**PAGE EXTRACT**.

Differentiating code

One step in the spectral upsampling method described by Jakob and Hanika (2019) is computing an error function, which is used to find the model parameters. I wanted to provide derivatives of the error function with respect to its arguments to the optimization algorithm I used, in hopes for faster and more reliable convergence.

How does one differentiate Python code though? Every program, no matter how complicated, is a series of simple operations and the chain rule can be used. Computer algebra systems (the one I use is http://maxima.sourceforge.net/Maxima) can help with the process, making this a trivial task.

The error function

The algorithm is as follows:

  • Given a triplet of coefficients (model parameters), $c_0$, $c_1$, $c_2$, compute a reflectance according to the model.

**DATA LINES**.
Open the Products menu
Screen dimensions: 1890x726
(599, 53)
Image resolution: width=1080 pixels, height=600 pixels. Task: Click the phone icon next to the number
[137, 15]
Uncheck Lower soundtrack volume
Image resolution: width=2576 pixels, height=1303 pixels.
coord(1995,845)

**WRITTEN TASK 1**. In the text on differentiating code, which computer algebra system does the writer use?
**WRITTEN TASK 2**. Pick up the text on differentiating code after its last sentence and keep writing.

**RESULT 1**. Maxima.

**RESULT 2**.
$$U(\lambda) = c_0\lambda^2 + c_1\lambda + c_2$$

$$R(\lambda) = \frac{1}{2} + \frac{U}{2\sqrt{1 + U^2}}$$

  • Compute the radiosity of a surface with the reflectance, lit by the given illuminant. This is done by simply multiplying the reflectance by the illuminant's spectral distribution.

$$E(\lambda) = I(\lambda)R(\lambda)$$

  • Compute the CIE 1931 XYZ tristimulus values describing how the reflected light would be perceived.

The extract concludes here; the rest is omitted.